/---

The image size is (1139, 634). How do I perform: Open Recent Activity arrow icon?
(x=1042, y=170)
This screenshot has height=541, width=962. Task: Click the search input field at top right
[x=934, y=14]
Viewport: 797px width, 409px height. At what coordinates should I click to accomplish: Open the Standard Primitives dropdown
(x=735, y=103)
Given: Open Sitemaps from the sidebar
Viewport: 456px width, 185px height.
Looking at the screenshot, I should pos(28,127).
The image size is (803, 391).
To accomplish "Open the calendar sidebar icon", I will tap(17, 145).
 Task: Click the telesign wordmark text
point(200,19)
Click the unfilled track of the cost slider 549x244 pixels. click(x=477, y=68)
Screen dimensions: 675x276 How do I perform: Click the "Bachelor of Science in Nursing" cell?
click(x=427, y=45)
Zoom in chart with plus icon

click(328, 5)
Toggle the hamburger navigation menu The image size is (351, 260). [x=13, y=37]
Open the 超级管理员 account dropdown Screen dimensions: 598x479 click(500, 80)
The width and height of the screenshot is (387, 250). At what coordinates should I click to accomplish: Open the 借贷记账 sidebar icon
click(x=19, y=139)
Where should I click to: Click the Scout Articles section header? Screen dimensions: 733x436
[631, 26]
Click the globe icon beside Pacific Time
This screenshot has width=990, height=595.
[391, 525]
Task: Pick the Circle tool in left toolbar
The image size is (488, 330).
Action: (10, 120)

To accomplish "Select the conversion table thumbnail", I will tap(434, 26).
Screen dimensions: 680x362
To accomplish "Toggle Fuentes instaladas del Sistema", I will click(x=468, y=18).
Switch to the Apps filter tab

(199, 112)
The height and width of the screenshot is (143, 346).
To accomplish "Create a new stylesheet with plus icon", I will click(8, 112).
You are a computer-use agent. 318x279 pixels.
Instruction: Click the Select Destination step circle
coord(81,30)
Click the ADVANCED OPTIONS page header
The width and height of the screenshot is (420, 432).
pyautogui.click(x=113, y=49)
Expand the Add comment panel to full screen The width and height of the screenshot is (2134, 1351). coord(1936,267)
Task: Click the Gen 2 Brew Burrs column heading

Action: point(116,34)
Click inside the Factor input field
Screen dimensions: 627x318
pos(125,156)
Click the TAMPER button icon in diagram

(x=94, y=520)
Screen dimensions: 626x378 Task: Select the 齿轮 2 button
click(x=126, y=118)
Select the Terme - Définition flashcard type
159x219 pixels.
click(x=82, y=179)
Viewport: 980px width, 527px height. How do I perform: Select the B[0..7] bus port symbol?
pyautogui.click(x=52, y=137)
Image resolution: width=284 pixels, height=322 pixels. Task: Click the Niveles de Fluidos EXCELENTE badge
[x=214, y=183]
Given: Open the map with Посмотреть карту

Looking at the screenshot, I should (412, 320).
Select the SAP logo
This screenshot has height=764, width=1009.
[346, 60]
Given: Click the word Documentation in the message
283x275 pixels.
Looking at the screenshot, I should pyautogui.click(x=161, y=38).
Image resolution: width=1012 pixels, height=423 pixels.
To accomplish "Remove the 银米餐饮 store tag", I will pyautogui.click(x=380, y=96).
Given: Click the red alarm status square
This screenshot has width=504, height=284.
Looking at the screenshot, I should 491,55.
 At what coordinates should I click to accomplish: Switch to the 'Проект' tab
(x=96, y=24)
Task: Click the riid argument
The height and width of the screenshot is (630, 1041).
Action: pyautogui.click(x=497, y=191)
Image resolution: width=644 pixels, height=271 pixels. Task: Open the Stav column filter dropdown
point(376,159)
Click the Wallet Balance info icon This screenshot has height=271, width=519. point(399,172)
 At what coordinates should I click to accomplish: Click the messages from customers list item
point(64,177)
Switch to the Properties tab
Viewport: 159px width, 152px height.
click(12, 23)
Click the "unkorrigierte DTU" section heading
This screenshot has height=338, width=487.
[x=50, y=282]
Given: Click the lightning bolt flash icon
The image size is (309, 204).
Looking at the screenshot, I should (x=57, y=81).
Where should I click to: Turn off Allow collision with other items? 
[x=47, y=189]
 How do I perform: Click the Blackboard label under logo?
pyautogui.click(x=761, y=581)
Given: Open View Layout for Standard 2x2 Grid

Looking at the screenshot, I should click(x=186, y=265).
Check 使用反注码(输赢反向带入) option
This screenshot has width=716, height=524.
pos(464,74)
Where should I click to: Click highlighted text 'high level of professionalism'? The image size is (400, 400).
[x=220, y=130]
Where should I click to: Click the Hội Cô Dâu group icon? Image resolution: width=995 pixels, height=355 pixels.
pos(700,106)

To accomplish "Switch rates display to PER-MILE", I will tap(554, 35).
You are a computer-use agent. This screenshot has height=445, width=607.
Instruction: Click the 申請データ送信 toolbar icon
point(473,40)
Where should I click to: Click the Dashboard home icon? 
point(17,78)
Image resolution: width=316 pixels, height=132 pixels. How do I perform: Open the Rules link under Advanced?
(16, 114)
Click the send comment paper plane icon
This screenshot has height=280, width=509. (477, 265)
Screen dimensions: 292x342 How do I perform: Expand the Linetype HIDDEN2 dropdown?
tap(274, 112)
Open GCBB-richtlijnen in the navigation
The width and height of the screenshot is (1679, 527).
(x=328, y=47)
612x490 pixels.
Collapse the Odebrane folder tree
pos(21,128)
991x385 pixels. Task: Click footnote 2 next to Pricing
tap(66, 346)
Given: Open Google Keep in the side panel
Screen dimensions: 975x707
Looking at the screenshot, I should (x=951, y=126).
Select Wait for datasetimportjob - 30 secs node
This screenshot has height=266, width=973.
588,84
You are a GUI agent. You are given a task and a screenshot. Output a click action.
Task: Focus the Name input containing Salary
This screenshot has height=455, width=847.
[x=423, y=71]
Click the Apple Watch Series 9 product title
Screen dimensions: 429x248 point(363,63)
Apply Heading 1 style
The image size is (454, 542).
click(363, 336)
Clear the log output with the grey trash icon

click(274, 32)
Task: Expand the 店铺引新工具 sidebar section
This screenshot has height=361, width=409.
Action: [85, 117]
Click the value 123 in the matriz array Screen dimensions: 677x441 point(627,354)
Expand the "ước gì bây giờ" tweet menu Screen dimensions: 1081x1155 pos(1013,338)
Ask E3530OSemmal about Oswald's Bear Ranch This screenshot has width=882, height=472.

\---

# EXERCISE GOAL
Copy out all of the data above line for line, with no changes.

# WORKED ANSWER
The image size is (1139, 634). How do I perform: Open Recent Activity arrow icon?
(x=1042, y=170)
This screenshot has height=541, width=962. Task: Click the search input field at top right
[x=934, y=14]
Viewport: 797px width, 409px height. At what coordinates should I click to accomplish: Open the Standard Primitives dropdown
(x=735, y=103)
Given: Open Sitemaps from the sidebar
Viewport: 456px width, 185px height.
Looking at the screenshot, I should pos(28,127).
The image size is (803, 391).
To accomplish "Open the calendar sidebar icon", I will tap(17, 145).
 Task: Click the telesign wordmark text
point(200,19)
Click the unfilled track of the cost slider 549x244 pixels. click(x=477, y=68)
Screen dimensions: 675x276 How do I perform: Click the "Bachelor of Science in Nursing" cell?
click(x=427, y=45)
Zoom in chart with plus icon

click(328, 5)
Toggle the hamburger navigation menu The image size is (351, 260). [x=13, y=37]
Open the 超级管理员 account dropdown Screen dimensions: 598x479 click(500, 80)
The width and height of the screenshot is (387, 250). At what coordinates should I click to accomplish: Open the 借贷记账 sidebar icon
click(x=19, y=139)
Where should I click to: Click the Scout Articles section header? Screen dimensions: 733x436
[631, 26]
Click the globe icon beside Pacific Time
This screenshot has width=990, height=595.
[391, 525]
Task: Pick the Circle tool in left toolbar
The image size is (488, 330).
Action: (10, 120)

To accomplish "Select the conversion table thumbnail", I will tap(434, 26).
Screen dimensions: 680x362
To accomplish "Toggle Fuentes instaladas del Sistema", I will click(x=468, y=18).
Switch to the Apps filter tab

(199, 112)
The height and width of the screenshot is (143, 346).
To accomplish "Create a new stylesheet with plus icon", I will click(8, 112).
You are a computer-use agent. 318x279 pixels.
Instruction: Click the Select Destination step circle
coord(81,30)
Click the ADVANCED OPTIONS page header
The width and height of the screenshot is (420, 432).
pyautogui.click(x=113, y=49)
Expand the Add comment panel to full screen The width and height of the screenshot is (2134, 1351). coord(1936,267)
Task: Click the Gen 2 Brew Burrs column heading

Action: point(116,34)
Click inside the Factor input field
Screen dimensions: 627x318
pos(125,156)
Click the TAMPER button icon in diagram

(x=94, y=520)
Screen dimensions: 626x378 Task: Select the 齿轮 2 button
click(x=126, y=118)
Select the Terme - Définition flashcard type
159x219 pixels.
click(x=82, y=179)
Viewport: 980px width, 527px height. How do I perform: Select the B[0..7] bus port symbol?
pyautogui.click(x=52, y=137)
Image resolution: width=284 pixels, height=322 pixels. Task: Click the Niveles de Fluidos EXCELENTE badge
[x=214, y=183]
Given: Open the map with Посмотреть карту

Looking at the screenshot, I should (412, 320).
Select the SAP logo
This screenshot has height=764, width=1009.
[346, 60]
Given: Click the word Documentation in the message
283x275 pixels.
Looking at the screenshot, I should pyautogui.click(x=161, y=38).
Image resolution: width=1012 pixels, height=423 pixels.
To accomplish "Remove the 银米餐饮 store tag", I will pyautogui.click(x=380, y=96).
Given: Click the red alarm status square
This screenshot has width=504, height=284.
Looking at the screenshot, I should 491,55.
 At what coordinates should I click to accomplish: Switch to the 'Проект' tab
(x=96, y=24)
Task: Click the riid argument
The height and width of the screenshot is (630, 1041).
Action: pyautogui.click(x=497, y=191)
Image resolution: width=644 pixels, height=271 pixels. Task: Open the Stav column filter dropdown
point(376,159)
Click the Wallet Balance info icon This screenshot has height=271, width=519. point(399,172)
 At what coordinates should I click to accomplish: Click the messages from customers list item
point(64,177)
Switch to the Properties tab
Viewport: 159px width, 152px height.
click(12, 23)
Click the "unkorrigierte DTU" section heading
This screenshot has height=338, width=487.
[x=50, y=282]
Given: Click the lightning bolt flash icon
The image size is (309, 204).
Looking at the screenshot, I should (x=57, y=81).
Where should I click to: Turn off Allow collision with other items? 
[x=47, y=189]
 How do I perform: Click the Blackboard label under logo?
pyautogui.click(x=761, y=581)
Given: Open View Layout for Standard 2x2 Grid

Looking at the screenshot, I should click(x=186, y=265).
Check 使用反注码(输赢反向带入) option
This screenshot has width=716, height=524.
pos(464,74)
Where should I click to: Click highlighted text 'high level of professionalism'? The image size is (400, 400).
[x=220, y=130]
Where should I click to: Click the Hội Cô Dâu group icon? Image resolution: width=995 pixels, height=355 pixels.
pos(700,106)

To accomplish "Switch rates display to PER-MILE", I will tap(554, 35).
You are a computer-use agent. This screenshot has height=445, width=607.
Instruction: Click the 申請データ送信 toolbar icon
point(473,40)
Where should I click to: Click the Dashboard home icon? 
point(17,78)
Image resolution: width=316 pixels, height=132 pixels. How do I perform: Open the Rules link under Advanced?
(16, 114)
Click the send comment paper plane icon
This screenshot has height=280, width=509. (477, 265)
Screen dimensions: 292x342 How do I perform: Expand the Linetype HIDDEN2 dropdown?
tap(274, 112)
Open GCBB-richtlijnen in the navigation
The width and height of the screenshot is (1679, 527).
(x=328, y=47)
612x490 pixels.
Collapse the Odebrane folder tree
pos(21,128)
991x385 pixels. Task: Click footnote 2 next to Pricing
tap(66, 346)
Given: Open Google Keep in the side panel
Screen dimensions: 975x707
Looking at the screenshot, I should (x=951, y=126).
Select Wait for datasetimportjob - 30 secs node
This screenshot has height=266, width=973.
588,84
You are a GUI agent. You are given a task and a screenshot. Output a click action.
Task: Focus the Name input containing Salary
This screenshot has height=455, width=847.
[x=423, y=71]
Click the Apple Watch Series 9 product title
Screen dimensions: 429x248 point(363,63)
Apply Heading 1 style
The image size is (454, 542).
click(363, 336)
Clear the log output with the grey trash icon

click(274, 32)
Task: Expand the 店铺引新工具 sidebar section
This screenshot has height=361, width=409.
Action: [85, 117]
Click the value 123 in the matriz array Screen dimensions: 677x441 point(627,354)
Expand the "ước gì bây giờ" tweet menu Screen dimensions: 1081x1155 pos(1013,338)
Ask E3530OSemmal about Oswald's Bear Ranch This screenshot has width=882, height=472.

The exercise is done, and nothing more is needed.